Your objective
Convert the records from their first line through the line containing "Task: Click on" into a Markdown table with columns Row and Line. Number each line and leave out blank lines.

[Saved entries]
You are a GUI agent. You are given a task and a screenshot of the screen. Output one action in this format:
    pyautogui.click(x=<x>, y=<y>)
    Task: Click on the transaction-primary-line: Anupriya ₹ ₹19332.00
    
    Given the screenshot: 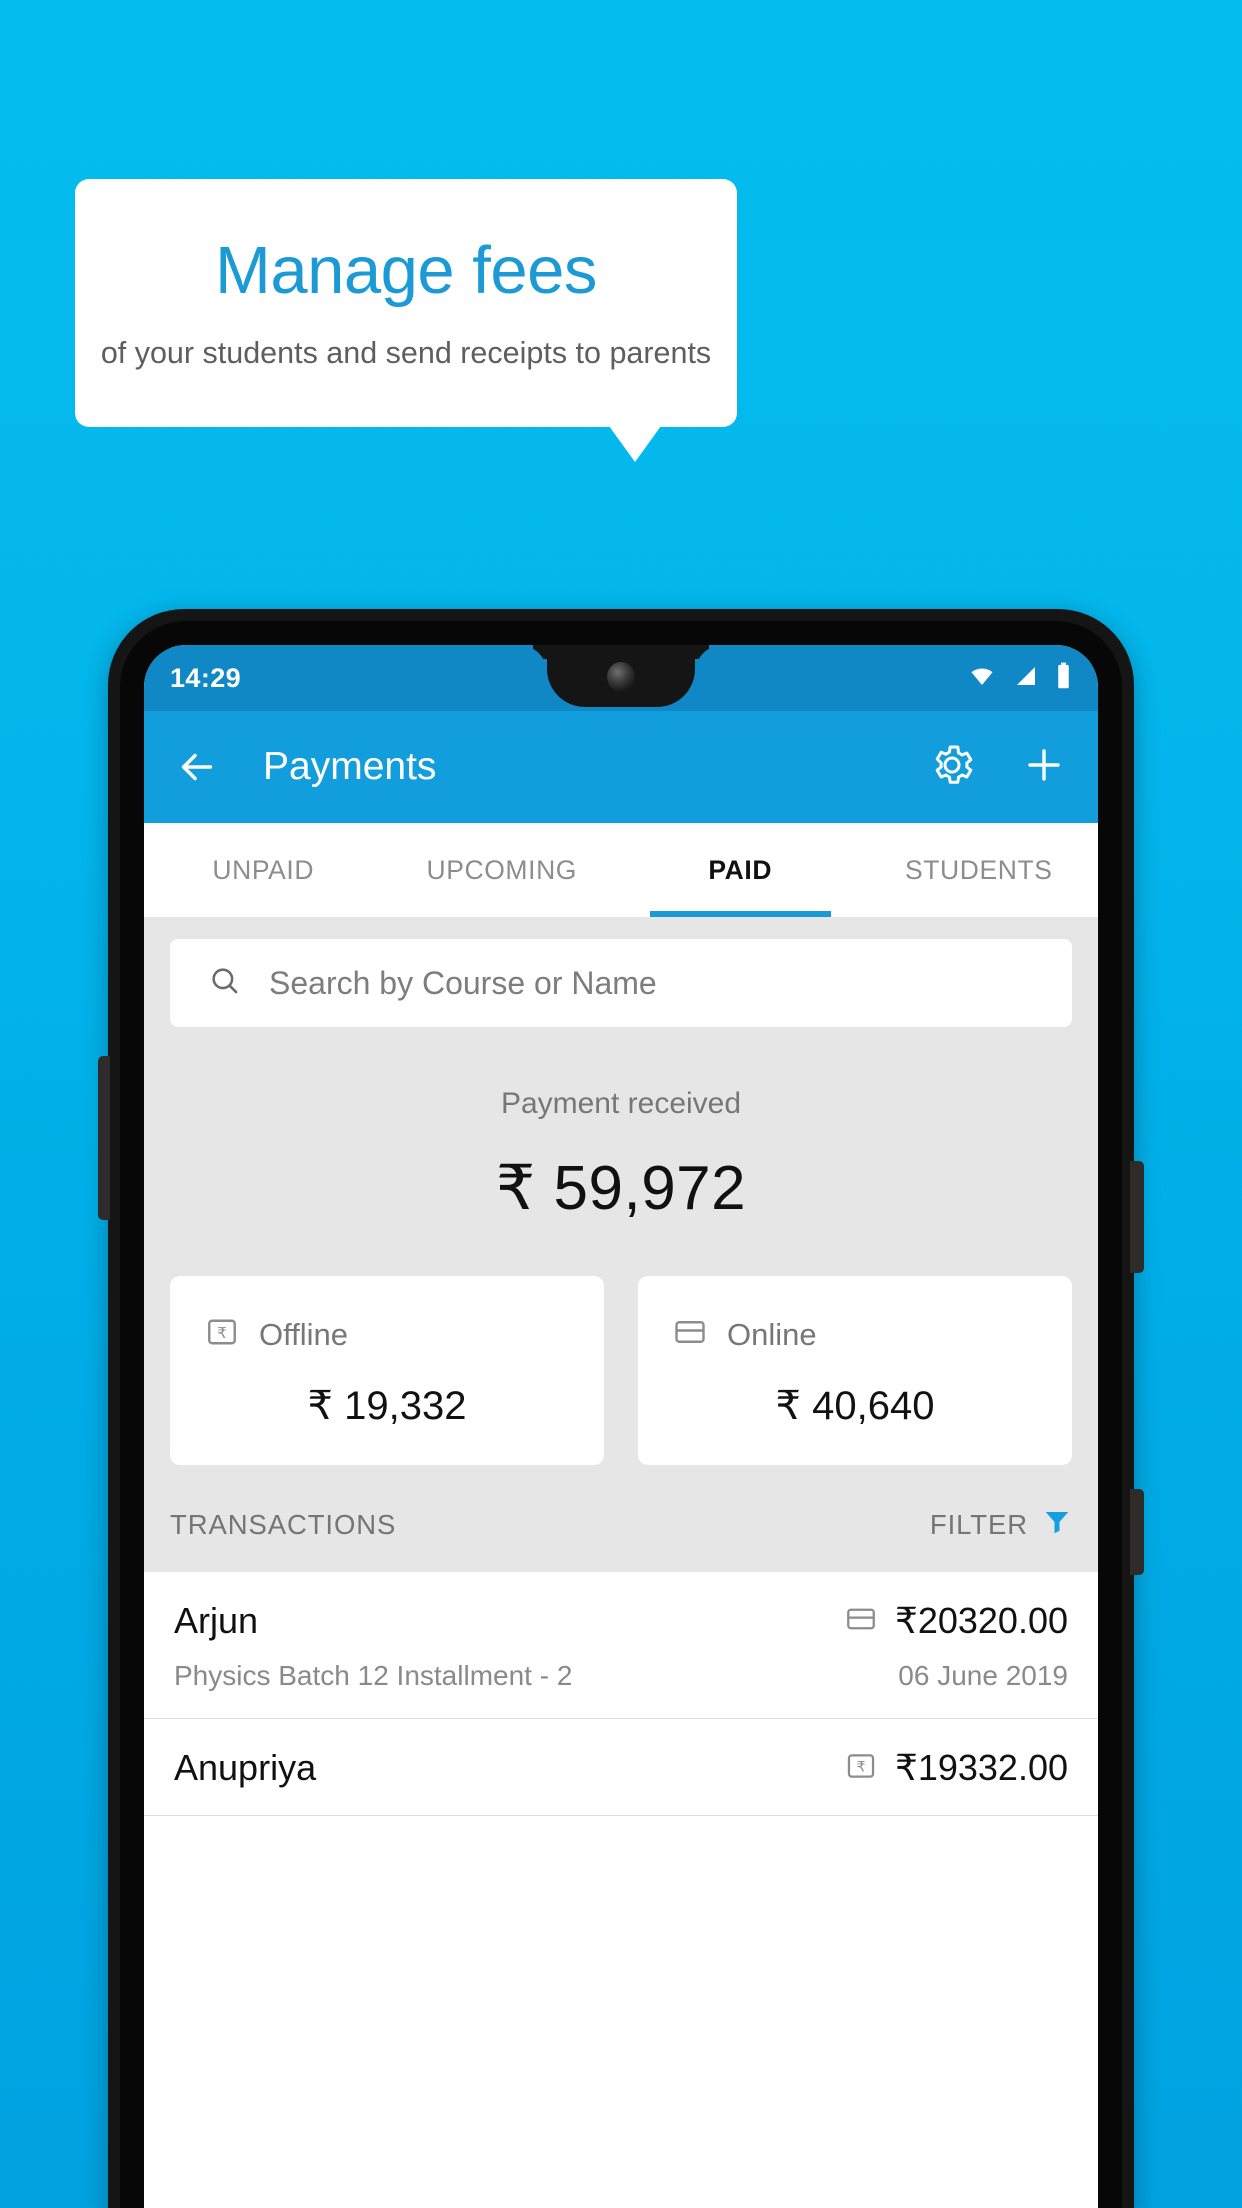 What is the action you would take?
    pyautogui.click(x=621, y=1768)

Answer section
| Row | Line |
|---|---|
| 1 | You are a GUI agent. You are given a task and a screenshot of the screen. Output one action in this format: |
| 2 |     pyautogui.click(x=<x>, y=<y>) |
| 3 |     Task: Click on the transaction-primary-line: Anupriya ₹ ₹19332.00 |